**Given text**
——
Analyze World Cup Data with Power BI

Power BI Introduction

First time I can in contact with Microsoft Power BI was in context of an analysis and since then I really love to work with it. Power BI is a Business Intelligence solution that is more or less for little or medium-sized companies, not least because of it’s pricing, if you don’t use it in the cloud it is for free and mostly also in the cloud for free. But Power BI also works not only as a competitor of big (Data Warehouse) solutions, it also works fine with Tableau for example as Avichal Singh describes in this post.

 

If this is your first attempt with Power BI you probably want to have a look at youtube first. There you also will find videos about Power BI and the Soccer World Cups (1930 – 2014), created by Microsoft, provided with a link to powerbi.com where you could look up the examples. Unfortunately, the link doesn’t work any more.

 

Anyway, after watching the videos you are probably “hungry” for doing your first analysis in Powre BI! Here you will find a great post, also by MS, how you can do a really interesting comparison on how obesity may be connected with the per capita income in all of the countries around the world. And all data is in the cloud, for free!

But maybe you are more interested in some soccer, so let’s get started!

 

Getting started

Of course, Germany is one of the countries with a high enthusiasm for soccer, not only since we won the World Cup in 2014! And because of this, there are a lot of sources where you can get data to work with. Some examples:

  • wikipedia
  • weltfussball.de
  • fifa.com
  • fussballdaten.de
  • kicker.de

There are probably more and if you maybe have a better source than the ones I am using I would love to here about it.

In this post I use wikipedia as my source because:

  • all data is in english language so that also users, who don’t speak german can work with this example
  • later in another post I would love to connect this analysis with data from fifa.com, and this data is only in english
  • if we want to expand our example with other World Cups it will be helpful to use also data from wikipedia and fifa.com

This post is in english and so is the installation of my Power BI Desktop. You don’t need to download it, you can also use Excel (Professional Plus!!) and download and activate all necessary Add-Ins (PowerQuery, PowerPivot, PowerView and PowerMap).
——
**Supplied records**
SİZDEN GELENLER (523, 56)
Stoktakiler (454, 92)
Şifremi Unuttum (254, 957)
——
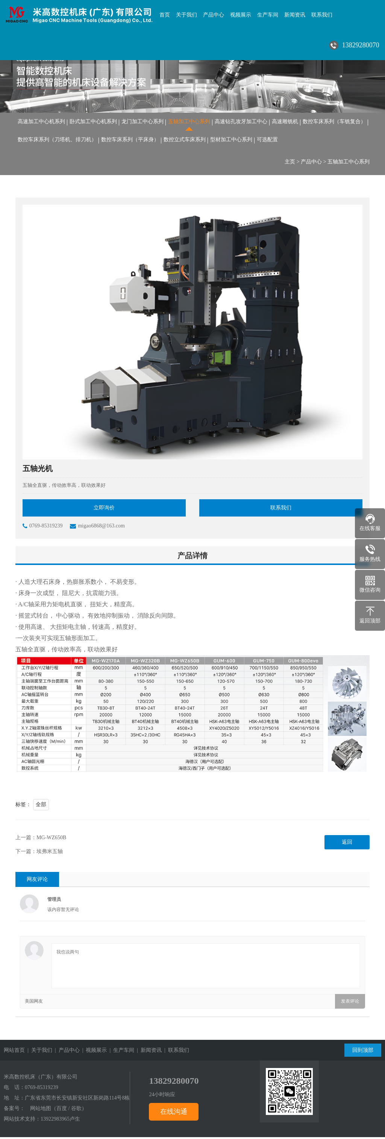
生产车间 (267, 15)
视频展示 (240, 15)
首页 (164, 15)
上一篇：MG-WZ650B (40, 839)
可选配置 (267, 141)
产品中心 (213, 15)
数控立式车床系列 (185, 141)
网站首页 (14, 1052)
——
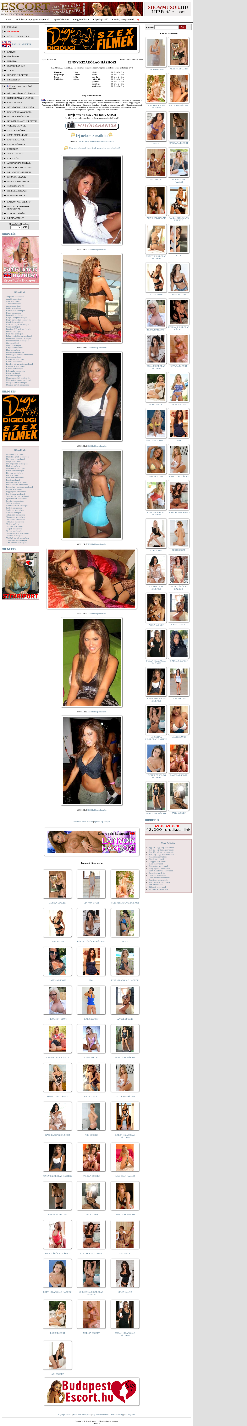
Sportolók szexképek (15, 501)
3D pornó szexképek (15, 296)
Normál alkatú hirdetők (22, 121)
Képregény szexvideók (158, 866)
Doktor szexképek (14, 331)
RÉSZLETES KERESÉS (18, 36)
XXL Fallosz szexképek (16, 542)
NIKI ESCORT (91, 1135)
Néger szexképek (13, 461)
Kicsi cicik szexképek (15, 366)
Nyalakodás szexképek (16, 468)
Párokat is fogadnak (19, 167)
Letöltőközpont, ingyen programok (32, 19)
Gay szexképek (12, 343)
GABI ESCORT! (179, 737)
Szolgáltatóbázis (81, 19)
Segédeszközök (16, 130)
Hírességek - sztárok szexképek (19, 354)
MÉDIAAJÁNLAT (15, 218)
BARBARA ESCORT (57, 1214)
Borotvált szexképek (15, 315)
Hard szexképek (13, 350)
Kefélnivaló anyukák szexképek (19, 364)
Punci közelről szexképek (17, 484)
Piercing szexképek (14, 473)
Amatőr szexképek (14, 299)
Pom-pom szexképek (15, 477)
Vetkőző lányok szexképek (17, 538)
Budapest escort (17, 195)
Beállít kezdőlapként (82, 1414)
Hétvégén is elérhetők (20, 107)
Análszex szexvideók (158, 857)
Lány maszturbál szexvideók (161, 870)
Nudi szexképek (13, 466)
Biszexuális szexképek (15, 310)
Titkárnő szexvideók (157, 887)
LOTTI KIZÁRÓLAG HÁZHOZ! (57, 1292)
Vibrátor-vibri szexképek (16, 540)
——
**Work to complete**
**1)** Write out the stretch of the Power BI post from "Power BI Introduction" through "in this post.".
**2)** Name every website that the Power BI post lists as an example source of soccer data.
**3)** In the Power BI post, which edition of Excel can be used instead of downloading Power BI Desktop?
The records come from a different source than the Power BI post.

**Solutions**
**1)**
Power BI Introduction

First time I can in contact with Microsoft Power BI was in context of an analysis and since then I really love to work with it. Power BI is a Business Intelligence solution that is more or less for little or medium-sized companies, not least because of it’s pricing, if you don’t use it in the cloud it is for free and mostly also in the cloud for free. But Power BI also works not only as a competitor of big (Data Warehouse) solutions, it also works fine with Tableau for example as Avichal Singh describes in this post.

**2)** wikipedia, weltfussball.de, fifa.com, fussballdaten.de, kicker.de

**3)** Excel Professional Plus